To investigate the effectiveness and safety of TNF⍺ antagonists in patients with rheumatoid arthritis (RA) or spondyloarthropathies (SpA) treated by a single physician, according to the presence of the inclusion and non-inclusion criteria used to select patients for pivotal clinical trials.

Effectiveness was evaluated based on four categories defined by the DAS28-ESR and BASDAI values, from a very good response (mean DAS-28-ESR less than 3.2 and mean BASDAI less than 2.0) to failure (DAS28-ESR unchanged or greater than 5.1 and BASDAI unchanged). Serious adverse events were defined as events that required permanent TNF⍺ antagonist discontinuation or that led to sequelae, hospital admission, or death.

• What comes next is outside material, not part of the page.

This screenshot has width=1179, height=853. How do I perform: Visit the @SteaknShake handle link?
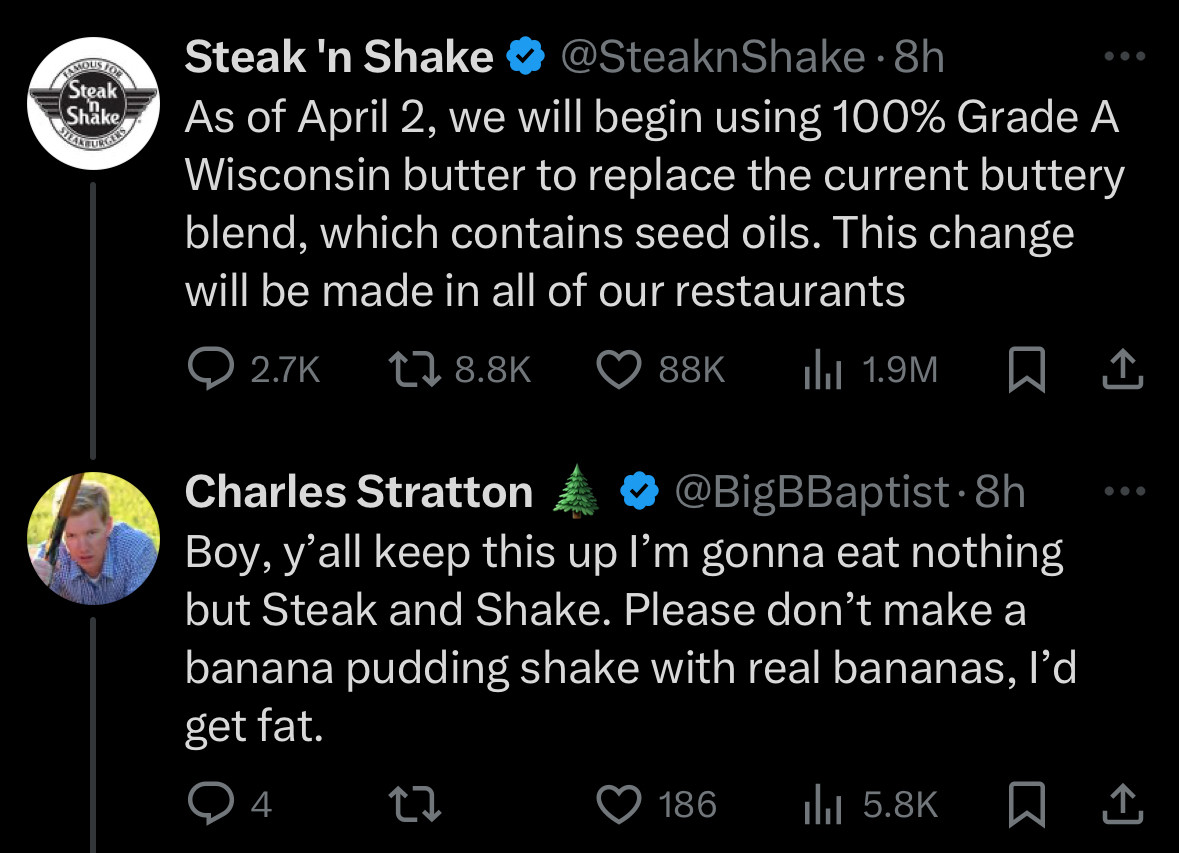click(713, 57)
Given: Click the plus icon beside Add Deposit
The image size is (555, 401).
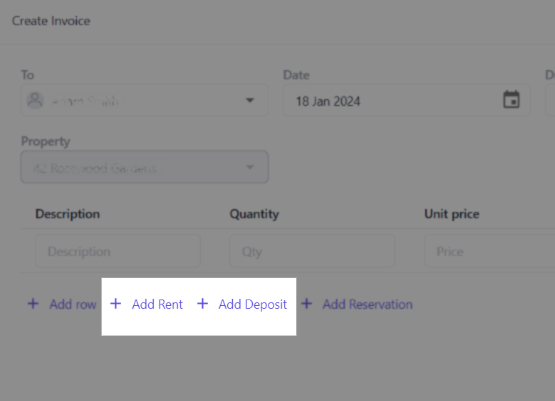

The study included 475 patients, 230 with RA, 226 with SpA, 10 with juvenile-onset arthritis, and nine with unclassifiable arthritis. Mean number of TNF⍺ antagonists used per patient was 1.3 and mean duration of TNF⍺ antagonist treatment was 28±23 months. Overall, 41% of patients met the inclusion and non-inclusion criteria used in pivotal trials; the proportion was 43% in the RA group and 40% in the SpA group. These patients had a 3-fold higher rate of very good responses (54 versus 19%) and a 5-fold lower rate of failures (5 versus 25%) compared to the other patients. Of the 15 (3%) patients who died, none met pivotal trial criteria. The group that met pivotal trial criteria had a significantly lower rate of serious adverse events (11 versus 16%; Chi², p=0.0001), although age was similar in the two groups (53±16 years versus 57±14 years).

Patients meeting the selection criteria used in pivotal trials had a higher response rate and significantly fewer serious adverse events.